Osteoarthritis (Joint Inflammation)

By Arvind M. Dhople, Ph.D., Professor Emeritus, Florida Tech

Osteoarthritis is the most common form of arthritis, affecting millions of people worldwide, including over 30 million U. S. adults.  It occurs when the protective cartilage on the ends of your bones wears down over time.

            Stiffness and pain in the joints was for centuries seen as a mark of mortality, one of the natural shocks of old age: just look at Leonardo da Vinci or Thomas Rowlandson’s caricatures of old people, with their crooked digits and knobbly joints.  Since the 16th century, anatomists have been familiar with the basic structure of joints – bones capped with cartilage, connected by ligaments, and lubricated by synovial fluid – and the name they gave to the principal disorder of these joints is a classic example of plain English put into learned Greek: arthritis, literally joint inflammation.  This simple term reflects a fairly straightforward clinical history, but it also evokes one of the hardest questions in medicine: how to deal with the intractable, quotidian misery of chronic pain?

            Well into the 19th century western medicine viewed joint pain as a symptom, not a distinct disease.  Physicians were familiar with the fever, rashes, and arthritis associated with rheumatic fever, and also recognized that many infectious diseases could leave patients stiff and sore.  In the second half of the century, new work on germ theory and the physiology of inflammation offered a way of understanding why some joints became inflamed and others did not.  As a result, physicians increasingly acknowledged a distinction between rheumatoid arthritis as a form of chronic inflammation and osteoarthritis as the consequence of physical wear.

            Through the 20th century several factors challenged the established view of old age as necessarily a time of physical decline.  A broad demographic shift forced industrial states and their health-care systems to confront the burden of chronic disease affecting older populations, while medicine itself took on a new role in monitoring and maintaining health from cradle to grave.  As their speciality emerged in the 1930s, rheumatologists came to recognize what patients had known for centuries: that osteoarthritis was a major cause of chronic pain, associated with exhaustion, social isolation, depression, obesity, and many other serious conditions.  One obvious strategy was to replace arthritic joints, particularly the hip, but could surgeons create an effective prosthesis that would survive a decade or more, and install it without causing more pain and damage than the original disease?

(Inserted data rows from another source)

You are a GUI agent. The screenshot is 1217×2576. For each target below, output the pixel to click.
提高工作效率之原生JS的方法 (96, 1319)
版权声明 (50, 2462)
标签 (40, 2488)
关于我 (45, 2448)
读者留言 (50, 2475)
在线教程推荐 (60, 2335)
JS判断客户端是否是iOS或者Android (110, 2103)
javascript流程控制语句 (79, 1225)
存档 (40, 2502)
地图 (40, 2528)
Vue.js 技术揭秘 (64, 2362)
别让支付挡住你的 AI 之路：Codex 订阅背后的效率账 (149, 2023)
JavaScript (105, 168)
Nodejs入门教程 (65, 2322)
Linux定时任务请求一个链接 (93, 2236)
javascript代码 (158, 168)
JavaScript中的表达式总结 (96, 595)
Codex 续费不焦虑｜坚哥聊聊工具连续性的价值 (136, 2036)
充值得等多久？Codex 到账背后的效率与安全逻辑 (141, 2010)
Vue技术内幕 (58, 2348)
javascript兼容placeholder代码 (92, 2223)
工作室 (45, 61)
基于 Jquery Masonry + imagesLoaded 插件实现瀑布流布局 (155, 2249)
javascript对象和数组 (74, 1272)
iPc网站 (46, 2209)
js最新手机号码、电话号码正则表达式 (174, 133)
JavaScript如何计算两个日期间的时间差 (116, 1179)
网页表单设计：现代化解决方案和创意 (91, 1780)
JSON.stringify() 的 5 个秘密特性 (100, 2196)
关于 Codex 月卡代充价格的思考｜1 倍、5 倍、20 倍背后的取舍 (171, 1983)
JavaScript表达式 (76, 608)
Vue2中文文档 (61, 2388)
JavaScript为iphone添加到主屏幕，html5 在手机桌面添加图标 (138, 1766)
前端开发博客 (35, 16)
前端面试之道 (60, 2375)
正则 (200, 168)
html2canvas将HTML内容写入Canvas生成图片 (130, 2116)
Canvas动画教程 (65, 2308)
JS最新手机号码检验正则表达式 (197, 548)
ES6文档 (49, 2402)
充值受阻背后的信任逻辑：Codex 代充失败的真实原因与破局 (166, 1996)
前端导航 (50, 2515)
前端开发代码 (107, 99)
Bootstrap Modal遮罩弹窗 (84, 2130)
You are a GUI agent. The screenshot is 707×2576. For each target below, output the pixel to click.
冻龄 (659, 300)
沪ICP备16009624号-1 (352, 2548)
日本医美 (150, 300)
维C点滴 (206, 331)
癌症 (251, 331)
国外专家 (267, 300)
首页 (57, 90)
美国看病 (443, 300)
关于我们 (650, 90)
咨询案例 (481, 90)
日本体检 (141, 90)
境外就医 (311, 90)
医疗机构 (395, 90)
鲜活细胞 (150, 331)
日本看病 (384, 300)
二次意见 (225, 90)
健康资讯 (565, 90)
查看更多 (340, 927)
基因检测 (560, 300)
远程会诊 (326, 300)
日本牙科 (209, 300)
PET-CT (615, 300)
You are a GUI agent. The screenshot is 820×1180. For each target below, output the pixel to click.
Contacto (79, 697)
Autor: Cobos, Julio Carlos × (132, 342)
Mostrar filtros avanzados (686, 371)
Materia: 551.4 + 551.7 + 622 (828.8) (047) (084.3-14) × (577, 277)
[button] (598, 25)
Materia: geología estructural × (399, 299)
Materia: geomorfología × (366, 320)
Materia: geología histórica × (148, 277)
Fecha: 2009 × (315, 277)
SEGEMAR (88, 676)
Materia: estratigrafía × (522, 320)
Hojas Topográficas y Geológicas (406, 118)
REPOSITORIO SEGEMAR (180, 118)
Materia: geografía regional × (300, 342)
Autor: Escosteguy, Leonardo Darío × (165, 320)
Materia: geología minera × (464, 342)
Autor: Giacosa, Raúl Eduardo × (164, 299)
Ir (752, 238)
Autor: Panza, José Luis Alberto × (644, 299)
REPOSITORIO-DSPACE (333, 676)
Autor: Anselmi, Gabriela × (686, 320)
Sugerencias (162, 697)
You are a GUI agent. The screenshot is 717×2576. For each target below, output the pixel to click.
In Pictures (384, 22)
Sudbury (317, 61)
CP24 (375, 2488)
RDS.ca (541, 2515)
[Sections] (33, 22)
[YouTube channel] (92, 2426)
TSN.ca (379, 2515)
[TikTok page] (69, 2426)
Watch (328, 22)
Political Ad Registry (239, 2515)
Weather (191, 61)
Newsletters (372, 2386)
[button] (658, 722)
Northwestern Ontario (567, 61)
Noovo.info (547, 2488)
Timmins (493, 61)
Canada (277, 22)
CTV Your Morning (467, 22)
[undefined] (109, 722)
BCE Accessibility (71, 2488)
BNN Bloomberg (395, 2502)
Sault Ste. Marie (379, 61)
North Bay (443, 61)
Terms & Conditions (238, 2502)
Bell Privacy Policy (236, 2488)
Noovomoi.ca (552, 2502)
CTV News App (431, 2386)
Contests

            Surgeons has experimented with arthrodesis – fixing a damaged joint – before World Was 2, although this limited a patient’s mobility even further.  In the 1940s French and U. S. researchers worked in hemi-arthroplasty, replacing either the ball or the socket of the hip, but their designs wore out quickly or put too much pressure on the remaining bones.  In the early 1960s John Charnley, an orthopedic surgeon at the Wrightington Hospital near Wigan in the U. K., began to experiment with new polymers such as Teflon in an attempt to mimic the natural, self-lubricating hip joint.  After a series of setbacks, his third version of the total hip replacement (THR), developed in 1962, used a stainless steel ball and a hard-wearing polymer socket.

            Joint replacements on Charnley’s lines, including prostheses for knees, elbows, and shoulders, have become the standard response to end-stage osteoarthritis.  Patients who have not reached the point of surgery have typically been put on long courses of painkillers, although the efforts of big pharma since World War 2 to tap into the lucrative pain market have not always been satisfactory.  In the O.S.A., oxycodone and oxycontin were widely prescribed for osteoarthritis but quickly linked to dependence and overdoses.  More successful, and now more widely used, are non-steroidal anti-inflammatory drugs.

            In the past 20 years it has become clear that osteoarthritis it not simply a matter of mechanical damage.  Many more risk factors have been identified, and researchers have elucidated the chemical pathways associated with inflammation and wear. As with many chronic diseases, state health-care services have struggled with rising costs and long waiting lists, and lifestyle modification rather than medication seems to offer the most promising avenue for prevention.  Across the developed world, though, THR has become a staple of mass surgery, safe, effective, and long lasting.